12/07/2006 11:34:00 AM  
Anonymous Anonymous said...

I do not envy the role of an ER physician. Given the volume of patients to see, the 1/100 or 1/1000 chance of a rare event will eventually come to pass.

From a cardiology perspective, your case is a very difficult one, limited by current technology. I doubt that the angiograms were misinterpreted by the cardiologists. She likely had a freak event (rare) - plaque rupture followed by thrombosis in the most unfortunate place (left main). This usually occurs in mild, nonobstructive vulnerable plaques that cannot easily be detected of angiography (cath 6 months ago) and are often read as normal or luminal irregularities. This is usually low risk unless the plaque ruptures.
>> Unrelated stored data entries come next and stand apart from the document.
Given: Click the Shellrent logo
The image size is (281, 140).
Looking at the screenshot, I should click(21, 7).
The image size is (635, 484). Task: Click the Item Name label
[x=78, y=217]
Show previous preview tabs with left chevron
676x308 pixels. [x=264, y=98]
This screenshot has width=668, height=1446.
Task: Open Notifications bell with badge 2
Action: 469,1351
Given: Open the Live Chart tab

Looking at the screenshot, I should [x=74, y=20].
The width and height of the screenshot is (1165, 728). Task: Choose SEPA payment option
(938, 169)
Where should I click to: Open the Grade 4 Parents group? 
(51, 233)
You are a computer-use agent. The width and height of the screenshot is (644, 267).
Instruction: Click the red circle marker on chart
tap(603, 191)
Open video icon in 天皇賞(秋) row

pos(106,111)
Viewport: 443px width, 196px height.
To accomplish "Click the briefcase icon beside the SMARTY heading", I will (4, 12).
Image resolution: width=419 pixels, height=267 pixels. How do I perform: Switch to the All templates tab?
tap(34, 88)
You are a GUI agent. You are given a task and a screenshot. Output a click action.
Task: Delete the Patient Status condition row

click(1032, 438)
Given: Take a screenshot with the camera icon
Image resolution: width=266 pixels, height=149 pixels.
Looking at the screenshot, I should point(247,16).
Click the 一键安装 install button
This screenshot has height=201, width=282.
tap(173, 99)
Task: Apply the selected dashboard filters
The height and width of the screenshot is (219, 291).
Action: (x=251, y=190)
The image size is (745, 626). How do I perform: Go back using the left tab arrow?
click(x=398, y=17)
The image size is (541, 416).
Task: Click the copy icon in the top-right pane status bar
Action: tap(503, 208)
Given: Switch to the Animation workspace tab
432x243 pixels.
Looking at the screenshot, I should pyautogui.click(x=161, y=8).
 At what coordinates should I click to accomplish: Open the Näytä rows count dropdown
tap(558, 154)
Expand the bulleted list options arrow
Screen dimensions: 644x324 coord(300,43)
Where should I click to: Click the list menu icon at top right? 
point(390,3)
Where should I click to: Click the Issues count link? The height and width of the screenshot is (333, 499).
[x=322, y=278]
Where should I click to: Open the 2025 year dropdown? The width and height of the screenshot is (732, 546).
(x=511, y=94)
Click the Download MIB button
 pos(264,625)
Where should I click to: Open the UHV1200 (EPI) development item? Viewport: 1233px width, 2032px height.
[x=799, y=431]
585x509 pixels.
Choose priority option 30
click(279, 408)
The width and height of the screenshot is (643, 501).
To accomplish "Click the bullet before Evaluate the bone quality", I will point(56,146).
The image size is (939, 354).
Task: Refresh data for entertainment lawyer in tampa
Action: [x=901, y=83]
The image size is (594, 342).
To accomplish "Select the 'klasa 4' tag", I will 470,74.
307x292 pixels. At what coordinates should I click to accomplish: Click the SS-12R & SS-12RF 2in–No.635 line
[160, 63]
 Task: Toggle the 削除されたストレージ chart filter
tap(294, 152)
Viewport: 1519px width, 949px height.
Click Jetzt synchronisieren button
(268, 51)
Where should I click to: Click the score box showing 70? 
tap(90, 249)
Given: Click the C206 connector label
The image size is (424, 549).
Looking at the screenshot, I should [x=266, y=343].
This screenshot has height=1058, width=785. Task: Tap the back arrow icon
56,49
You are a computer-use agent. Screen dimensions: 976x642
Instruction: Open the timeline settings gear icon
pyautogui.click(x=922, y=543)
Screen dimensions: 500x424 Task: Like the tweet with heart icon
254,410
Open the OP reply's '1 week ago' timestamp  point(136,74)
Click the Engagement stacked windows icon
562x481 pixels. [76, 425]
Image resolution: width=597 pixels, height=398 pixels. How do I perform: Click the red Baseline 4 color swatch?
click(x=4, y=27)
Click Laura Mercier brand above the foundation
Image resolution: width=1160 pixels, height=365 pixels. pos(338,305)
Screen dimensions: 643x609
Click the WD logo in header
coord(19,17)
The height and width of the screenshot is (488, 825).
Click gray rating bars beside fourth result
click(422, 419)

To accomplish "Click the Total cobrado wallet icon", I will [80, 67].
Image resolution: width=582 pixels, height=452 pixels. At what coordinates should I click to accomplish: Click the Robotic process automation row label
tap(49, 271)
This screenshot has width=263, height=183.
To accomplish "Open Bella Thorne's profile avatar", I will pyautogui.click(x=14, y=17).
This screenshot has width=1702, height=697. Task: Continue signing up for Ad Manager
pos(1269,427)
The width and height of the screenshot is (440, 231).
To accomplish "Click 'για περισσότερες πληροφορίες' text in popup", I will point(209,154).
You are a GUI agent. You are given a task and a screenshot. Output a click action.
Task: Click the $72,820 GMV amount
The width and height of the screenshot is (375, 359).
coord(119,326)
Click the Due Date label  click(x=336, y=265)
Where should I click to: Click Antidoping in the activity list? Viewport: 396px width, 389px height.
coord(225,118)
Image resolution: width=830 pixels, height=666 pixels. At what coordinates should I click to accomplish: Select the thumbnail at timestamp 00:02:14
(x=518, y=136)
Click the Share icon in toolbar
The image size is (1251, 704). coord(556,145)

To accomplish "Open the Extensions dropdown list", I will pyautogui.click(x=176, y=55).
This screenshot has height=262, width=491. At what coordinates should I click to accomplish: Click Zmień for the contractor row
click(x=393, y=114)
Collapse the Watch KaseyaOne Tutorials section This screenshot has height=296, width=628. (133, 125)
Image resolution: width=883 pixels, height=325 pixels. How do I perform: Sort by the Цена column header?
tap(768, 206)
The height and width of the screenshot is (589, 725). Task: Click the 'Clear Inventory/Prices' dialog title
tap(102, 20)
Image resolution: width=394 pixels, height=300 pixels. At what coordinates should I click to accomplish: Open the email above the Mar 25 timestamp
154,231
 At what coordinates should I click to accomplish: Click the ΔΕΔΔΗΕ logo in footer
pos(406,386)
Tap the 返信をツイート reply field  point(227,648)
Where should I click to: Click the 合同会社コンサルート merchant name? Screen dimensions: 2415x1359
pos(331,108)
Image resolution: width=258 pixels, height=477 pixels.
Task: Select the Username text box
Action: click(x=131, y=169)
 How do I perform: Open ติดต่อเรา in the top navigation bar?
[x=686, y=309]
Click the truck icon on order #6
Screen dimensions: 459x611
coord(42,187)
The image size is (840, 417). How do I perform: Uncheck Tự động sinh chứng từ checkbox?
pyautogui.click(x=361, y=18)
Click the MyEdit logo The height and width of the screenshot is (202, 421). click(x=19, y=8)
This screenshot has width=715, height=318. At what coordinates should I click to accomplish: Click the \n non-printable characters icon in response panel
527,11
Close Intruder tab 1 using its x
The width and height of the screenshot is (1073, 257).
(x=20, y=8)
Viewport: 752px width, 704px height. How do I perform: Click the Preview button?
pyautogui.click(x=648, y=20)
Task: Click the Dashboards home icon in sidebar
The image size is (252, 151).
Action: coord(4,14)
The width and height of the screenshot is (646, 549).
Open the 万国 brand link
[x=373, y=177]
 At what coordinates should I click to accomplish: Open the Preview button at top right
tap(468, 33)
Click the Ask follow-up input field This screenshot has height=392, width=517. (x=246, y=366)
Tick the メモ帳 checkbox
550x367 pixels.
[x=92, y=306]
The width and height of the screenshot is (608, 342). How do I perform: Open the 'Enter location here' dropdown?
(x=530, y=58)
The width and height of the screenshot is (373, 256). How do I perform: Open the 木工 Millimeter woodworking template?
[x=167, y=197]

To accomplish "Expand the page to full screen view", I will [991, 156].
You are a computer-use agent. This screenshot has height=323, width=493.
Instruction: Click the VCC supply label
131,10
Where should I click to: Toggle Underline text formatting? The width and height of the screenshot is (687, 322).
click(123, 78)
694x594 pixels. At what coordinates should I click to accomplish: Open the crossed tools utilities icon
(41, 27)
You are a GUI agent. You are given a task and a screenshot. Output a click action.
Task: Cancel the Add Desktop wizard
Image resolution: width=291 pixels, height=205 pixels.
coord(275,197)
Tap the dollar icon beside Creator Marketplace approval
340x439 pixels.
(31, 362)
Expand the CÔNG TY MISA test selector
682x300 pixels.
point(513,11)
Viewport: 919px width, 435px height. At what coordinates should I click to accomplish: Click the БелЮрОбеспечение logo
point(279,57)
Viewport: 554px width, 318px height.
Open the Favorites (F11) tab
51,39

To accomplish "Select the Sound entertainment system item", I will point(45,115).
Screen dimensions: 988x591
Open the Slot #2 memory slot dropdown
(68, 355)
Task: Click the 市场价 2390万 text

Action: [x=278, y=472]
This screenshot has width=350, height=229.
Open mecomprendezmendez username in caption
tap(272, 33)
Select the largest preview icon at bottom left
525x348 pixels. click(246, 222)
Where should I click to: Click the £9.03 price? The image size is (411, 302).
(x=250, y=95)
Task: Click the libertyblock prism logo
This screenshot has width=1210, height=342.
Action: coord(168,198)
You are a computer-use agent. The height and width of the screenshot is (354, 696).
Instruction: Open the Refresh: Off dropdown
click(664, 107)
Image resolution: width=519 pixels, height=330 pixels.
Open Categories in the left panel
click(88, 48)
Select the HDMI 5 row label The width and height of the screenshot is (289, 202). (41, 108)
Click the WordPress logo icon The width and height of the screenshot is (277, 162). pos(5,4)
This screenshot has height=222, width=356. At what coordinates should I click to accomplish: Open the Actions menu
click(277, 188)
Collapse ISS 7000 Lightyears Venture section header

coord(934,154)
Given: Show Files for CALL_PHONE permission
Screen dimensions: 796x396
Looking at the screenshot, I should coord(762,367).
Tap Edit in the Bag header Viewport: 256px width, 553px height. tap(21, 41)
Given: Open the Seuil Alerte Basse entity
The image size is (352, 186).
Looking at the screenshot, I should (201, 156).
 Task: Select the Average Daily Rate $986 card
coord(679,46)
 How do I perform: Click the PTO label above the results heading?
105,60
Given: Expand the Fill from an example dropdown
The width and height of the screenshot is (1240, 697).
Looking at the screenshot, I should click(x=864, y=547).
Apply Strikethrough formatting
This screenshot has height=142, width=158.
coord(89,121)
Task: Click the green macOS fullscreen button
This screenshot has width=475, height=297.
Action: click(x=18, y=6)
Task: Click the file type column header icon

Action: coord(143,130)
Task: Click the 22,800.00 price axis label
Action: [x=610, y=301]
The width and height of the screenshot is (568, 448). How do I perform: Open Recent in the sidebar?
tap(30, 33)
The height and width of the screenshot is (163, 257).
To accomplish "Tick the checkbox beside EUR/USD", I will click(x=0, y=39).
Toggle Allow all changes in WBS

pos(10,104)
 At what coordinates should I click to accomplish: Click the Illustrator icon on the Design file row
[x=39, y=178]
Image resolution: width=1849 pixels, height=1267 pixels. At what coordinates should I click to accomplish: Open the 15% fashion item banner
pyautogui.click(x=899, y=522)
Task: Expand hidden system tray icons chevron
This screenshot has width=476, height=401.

We can't predict plaque rupture yet.

Until we can, I tend to admit anything an ER doc wants to our chest pain observation unit.

And I disagree with the prior comment of cardiologists not being accomodating - many of us provide 24/7 cath coverage, 7 days a week stress testing/consultation, are available at any time, and will admit any chest pain for the above reasons.

These are hard decisions and require a team effort with all involved.

12/24/2006 09:45:00 PM  
Anonymous Anonymous said...

In your mind did you really see her as a drug seeker or someone with a psyhiatric condition?